Elvis - I watched it on HBOmax but I believe it’s still in theaters. If so, I highly recommend seeing it on the big screen but it’s still very good either way.
I’m not a huge Elvis fan but I don’t think one needs to be to enjoy it. I will note that it is directed by Baz Luhrmann and lest that discourage anyone who hates his style, this is pretty restrained for him.
As this wasn’t particularly on my radar, I had completely forgotten Tom Hanks plays Colonel Parker. He does not disappoint. I’ve no idea how accurate the portrayal is but if it’s anywhere close, it’s no wonder he was able to swindle EP and co. for so long. A special nod to Shonka Dukureh who plays Big Mama Thornton. Hot damn, I could have watched her for another hour (unfortunately, the actress has died).
Yeah, it seemed clear to me from the post-credits scene that there had been a subplot about Annie Potts gathering the old crew together that would have made that deus ex machina make a lot more sense, but was cut for some reason.
I really enjoyed the first half of the movie, but then it went completely off the rails. Too bad.
A movie I’ve watched recently on DVD is The Dogs of War, starring Christopher Walken.
He plays a mercenary leading the takeover of an African nation (the fictional nation of Zangara) for foreign interests.
I watched Blade Runner tonight for the first time in at least 30 years. There were maybe a couple of moments that didn’t hold up, but overall it still blew me away.
Also, I don’t think I would have cared about the score the last time I saw it, but the Vangelis accompaniment is terrific.
I watched the 2006 The Black Dahlia (based on James Ellroy’s book this morning because it’s so hot, and I was bored. Bad bad bad. Bad acting. Stupid story. Josh Hartnett has no sex appeal, and Hillary Swank doesn’t look anything like the actress playing the Dahlia she was supposed to be the spitting image of. Just completely ludicrous plot. It was like they were trying to create an L.A. Confidential vibe, but missed by a mile. Avoid at all costs.
This sounded like the true story covered by the film Citizen X. Reading about Child 44 found out it was “loosely based” on the same story. I’d recommend the original.
I was lucky to read L.A. Confidential (technically a sequel to The Black Dahlia) first. The former is a much better story and I’m not sure if I would have read the rest of Elroy’s LA Quartet if I had started with Dahlia.

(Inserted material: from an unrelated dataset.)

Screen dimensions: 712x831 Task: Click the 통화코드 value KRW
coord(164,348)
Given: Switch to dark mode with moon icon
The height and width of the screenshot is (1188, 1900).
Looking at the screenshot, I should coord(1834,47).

I got around to watching some dusty old SF that Amazon Prime has been recommending to me for years.
Things to Come (1936) is one of those notable films I’ve never seen in its entirety until now. Like almost everything HG Wells wrote, it is remarkably prescient. One thing he got wrong is that he thought the objection to space travel would be the cost in lives rather than money. Written another way the heroes, John Cabal and Oswald Cabal could be stand-ins for the Military Industrial Complex. And Ralph Richardson’s warlord looks pretty harmless next to the real life monsters that started to come to power even while the film was being made.
The Magnetic Monster (1953) Written and Directed by Curt Siodmak. First - It’s not a monster movie. More like a nuclear disaster movie akin to Three Mile Island or Chernobyl. It’s told in a procedural Dragnet style and is quite engaging until it tries to shoehorn the hero’s pregnant wife into the story. Love interest and melodrama apparently weren’t a strong suit of SF writers of that era (is it yet?)
He’s also funny in the aforementioned Midnight Run as a cynical bounty hunter, and as a commando plumber, of all things, in Brazil.
Haven’t seen that, but I really liked the 2002 remake with Jim Caviezel and Guy Pearce.
I liked but didn’t love Citizen X, which featured Stephen Rea, Donald Sutherland and Max Von Sydow. Worth a look as a police procedural in a non-AngloAmerican setting, though.
Really hated the tonal juxtapositions, and Thor’s oafish whimsy. This isn’t new in the recent Thor movies, but I found this one particularly jarring, with goofiness directly in situ with kidnapped children.
I absorbed Moonfall this afternoon. I flipped it on, laid down on the couch and promptly initiated my afternoon nap routine. Woke up with the credits rolling. I’ve been told that’s the better way to enjoy it, but I’ll probably give it another shot with my eyes open.